Search code examples
c++algorithmsortingvectorfrequency

c++ - sorting a vector of custom structs based on frequency


I need to find the most frequent element in an array of custom structs. There is no custom ID to them just matching properties.

I was thinking of sorting my vector by frequency but I have no clue how to do that.


Solution

  • I'm assuming by frequency you mean the number of times an identical structure appears in the array.

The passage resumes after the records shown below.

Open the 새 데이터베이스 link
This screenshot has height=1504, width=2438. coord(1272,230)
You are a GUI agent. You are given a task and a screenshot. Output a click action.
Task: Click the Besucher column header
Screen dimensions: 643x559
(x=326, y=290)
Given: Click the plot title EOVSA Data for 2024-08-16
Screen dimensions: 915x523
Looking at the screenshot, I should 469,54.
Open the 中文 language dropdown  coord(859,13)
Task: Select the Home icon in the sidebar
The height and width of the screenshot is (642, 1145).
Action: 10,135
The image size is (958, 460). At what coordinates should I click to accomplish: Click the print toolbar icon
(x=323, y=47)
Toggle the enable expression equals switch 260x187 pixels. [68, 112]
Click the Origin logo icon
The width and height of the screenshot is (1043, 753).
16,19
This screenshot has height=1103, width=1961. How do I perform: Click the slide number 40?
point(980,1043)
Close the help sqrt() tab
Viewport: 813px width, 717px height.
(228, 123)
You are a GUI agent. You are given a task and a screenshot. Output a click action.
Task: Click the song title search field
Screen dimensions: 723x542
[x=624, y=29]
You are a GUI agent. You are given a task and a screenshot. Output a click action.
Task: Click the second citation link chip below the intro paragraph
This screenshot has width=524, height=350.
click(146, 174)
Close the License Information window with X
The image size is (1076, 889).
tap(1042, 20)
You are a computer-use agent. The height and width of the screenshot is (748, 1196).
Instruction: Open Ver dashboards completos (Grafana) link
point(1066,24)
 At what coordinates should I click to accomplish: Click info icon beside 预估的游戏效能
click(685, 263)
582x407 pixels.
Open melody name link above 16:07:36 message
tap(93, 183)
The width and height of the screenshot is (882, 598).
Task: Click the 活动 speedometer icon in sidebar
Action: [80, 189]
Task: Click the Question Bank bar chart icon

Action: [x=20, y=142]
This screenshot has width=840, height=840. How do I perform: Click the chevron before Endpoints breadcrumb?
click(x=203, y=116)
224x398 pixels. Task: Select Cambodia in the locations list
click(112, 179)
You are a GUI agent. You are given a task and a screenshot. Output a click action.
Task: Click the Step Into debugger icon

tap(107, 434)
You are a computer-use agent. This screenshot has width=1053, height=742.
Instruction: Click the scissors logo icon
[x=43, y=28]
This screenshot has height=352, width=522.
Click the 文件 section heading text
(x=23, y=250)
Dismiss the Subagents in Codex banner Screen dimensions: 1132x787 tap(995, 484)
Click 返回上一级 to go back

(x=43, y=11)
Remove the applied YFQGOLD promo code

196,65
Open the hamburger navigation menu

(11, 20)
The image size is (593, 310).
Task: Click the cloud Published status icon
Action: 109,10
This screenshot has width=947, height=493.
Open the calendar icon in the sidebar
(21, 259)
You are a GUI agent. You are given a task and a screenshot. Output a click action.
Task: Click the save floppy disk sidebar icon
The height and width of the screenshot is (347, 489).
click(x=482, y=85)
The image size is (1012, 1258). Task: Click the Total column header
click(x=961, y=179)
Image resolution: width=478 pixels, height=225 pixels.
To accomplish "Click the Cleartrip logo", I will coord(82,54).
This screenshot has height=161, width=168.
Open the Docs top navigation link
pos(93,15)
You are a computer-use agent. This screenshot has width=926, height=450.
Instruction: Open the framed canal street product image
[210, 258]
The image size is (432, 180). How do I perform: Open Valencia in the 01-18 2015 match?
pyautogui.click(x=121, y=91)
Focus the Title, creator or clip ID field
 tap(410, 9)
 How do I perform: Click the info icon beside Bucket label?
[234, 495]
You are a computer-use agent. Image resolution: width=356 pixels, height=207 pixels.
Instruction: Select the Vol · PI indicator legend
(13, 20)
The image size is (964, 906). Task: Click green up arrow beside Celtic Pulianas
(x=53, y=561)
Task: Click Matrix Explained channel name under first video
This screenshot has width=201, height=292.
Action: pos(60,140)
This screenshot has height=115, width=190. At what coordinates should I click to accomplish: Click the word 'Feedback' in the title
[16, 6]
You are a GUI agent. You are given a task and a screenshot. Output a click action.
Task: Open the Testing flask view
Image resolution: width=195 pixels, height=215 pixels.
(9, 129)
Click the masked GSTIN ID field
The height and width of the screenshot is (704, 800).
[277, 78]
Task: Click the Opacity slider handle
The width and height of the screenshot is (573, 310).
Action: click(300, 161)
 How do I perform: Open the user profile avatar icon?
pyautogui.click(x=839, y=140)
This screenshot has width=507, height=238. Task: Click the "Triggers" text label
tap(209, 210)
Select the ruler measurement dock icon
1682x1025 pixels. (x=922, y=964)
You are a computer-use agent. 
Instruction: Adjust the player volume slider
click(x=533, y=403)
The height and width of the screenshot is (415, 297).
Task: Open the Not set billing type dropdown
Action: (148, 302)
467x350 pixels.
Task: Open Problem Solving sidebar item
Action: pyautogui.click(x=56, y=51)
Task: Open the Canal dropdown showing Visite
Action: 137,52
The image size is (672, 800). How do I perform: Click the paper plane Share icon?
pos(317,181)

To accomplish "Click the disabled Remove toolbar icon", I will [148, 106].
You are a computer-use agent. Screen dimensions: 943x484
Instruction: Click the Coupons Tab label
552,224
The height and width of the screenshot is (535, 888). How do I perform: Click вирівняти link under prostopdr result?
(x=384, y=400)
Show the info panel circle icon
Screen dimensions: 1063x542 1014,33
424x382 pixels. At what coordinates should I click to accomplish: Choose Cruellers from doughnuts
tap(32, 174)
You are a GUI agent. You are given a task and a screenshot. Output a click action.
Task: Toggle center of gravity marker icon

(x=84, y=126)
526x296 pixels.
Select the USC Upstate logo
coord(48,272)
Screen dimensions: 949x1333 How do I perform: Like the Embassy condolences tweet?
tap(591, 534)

    You probably want to make a hash function (or overload std::hash<> for your type) for your custom struct. Then iterate over your array, incrementing the value on an unordered_map<mytype, int> for every struct in the array. This will give you the frequency in the value field. Something like the below would work:

    std::array<mytype> elements;
    std::unordered_map<mytype, int> freq;
    mytype most_frequent;
    int max_frequency = 0;
    for (const mytype &el : elements) {
        freq[el]++;
        if (freq[el] > max_frequency) {
            most_frequent = el;
        }
    }
    

    For this to work, the map will need to be able to create a hash for the above function. By default, it tries to use std::hash<>. You are expressly allowed by the standard to specialize this template in the standard namespace for your own types. You could do this as follows:

    struct mytype {
        std::string name;
        double value;
    };
    namespace std {
        template <> struct hash<mytype> {
            size_t operator()(const mytype &t) const noexcept {
                // Use standard library hash implementations of member variable types
                return hash<string>()(t.name) ^ hash<double>()(t.value)
            }
        }
    
    }
    

    The primary goal is to ensure that any two variables that do not contain exactly the same values will generate a different hash. The above XORs the results of the standard library's hash function for each type together, which according to Mark Nelson is probably as good as the individual hashing algorithms XOR'd together. An alternative algorithm suggested by cppreference's hash reference is the Fowler-Noll-Vo hash function.